== Segment start ==

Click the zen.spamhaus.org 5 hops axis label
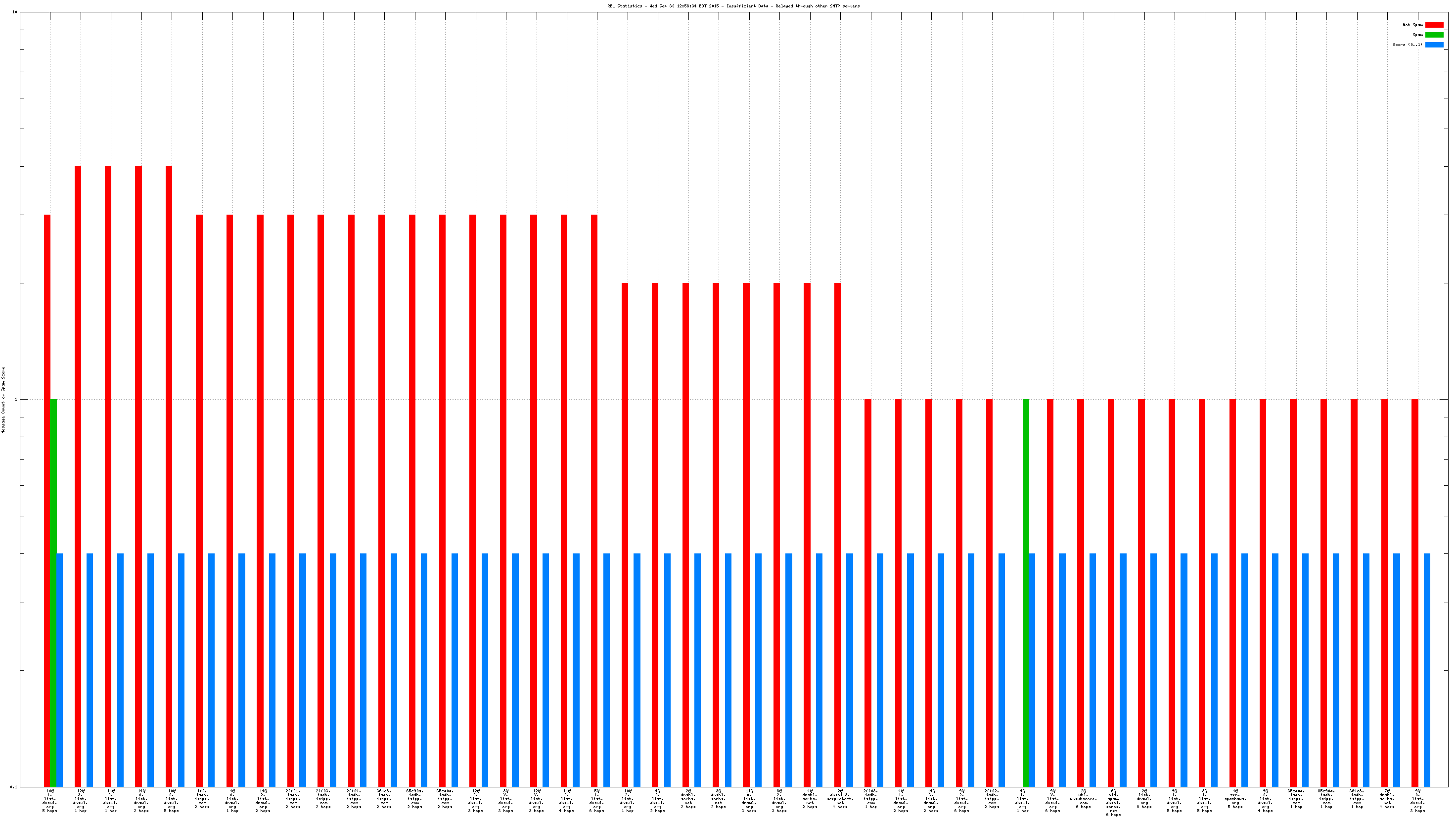 click(1235, 799)
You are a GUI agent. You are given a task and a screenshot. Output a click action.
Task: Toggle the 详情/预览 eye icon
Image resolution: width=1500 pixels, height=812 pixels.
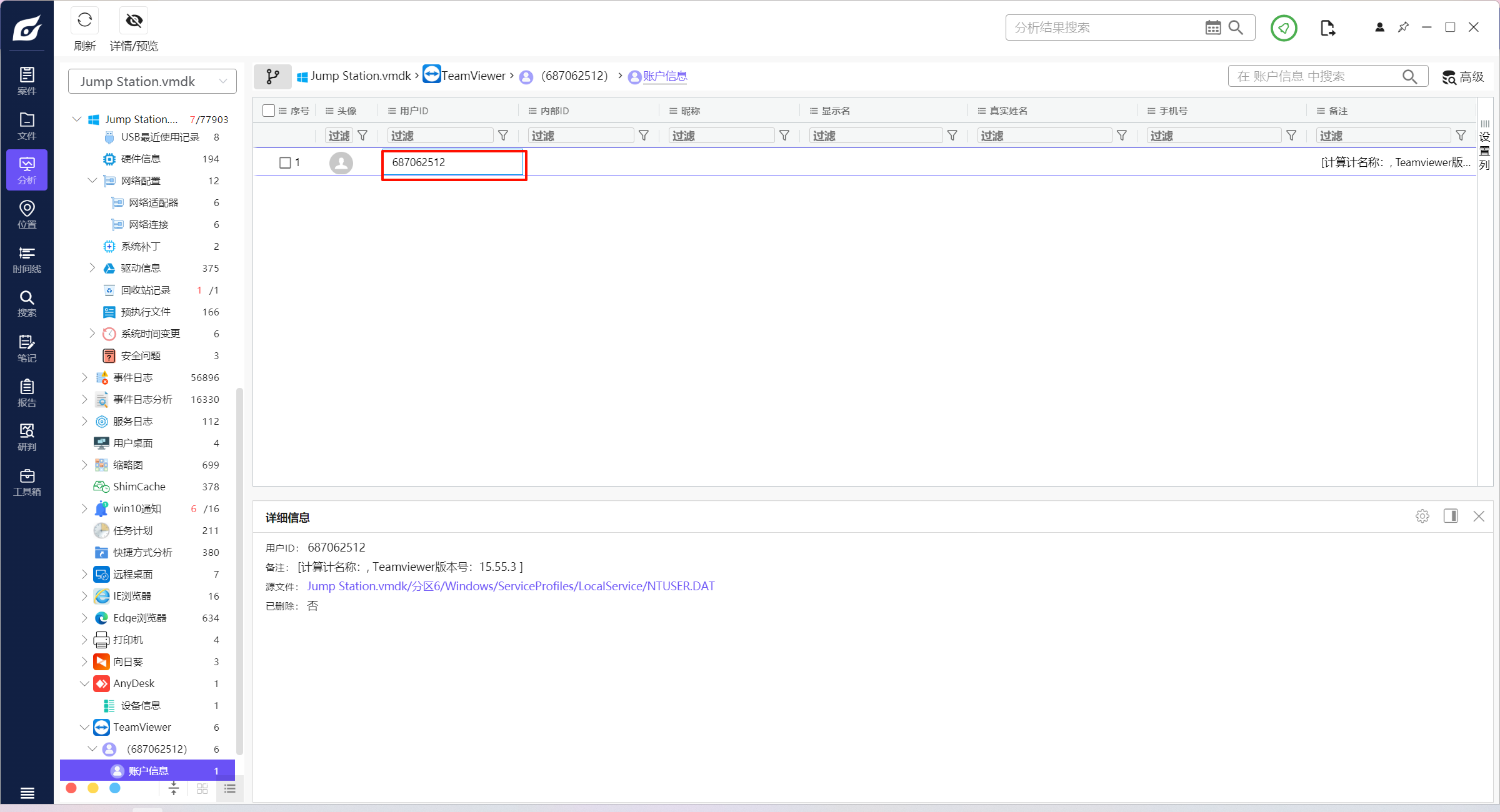tap(134, 21)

== Segment end ==

Restate all of the data word for word and include no pictures.

Response to the task =>
Click the zen.spamhaus.org 5 hops axis label
 click(1235, 799)
You are a GUI agent. You are given a task and a screenshot. Output a click action.
Task: Toggle the 详情/预览 eye icon
Image resolution: width=1500 pixels, height=812 pixels.
tap(134, 21)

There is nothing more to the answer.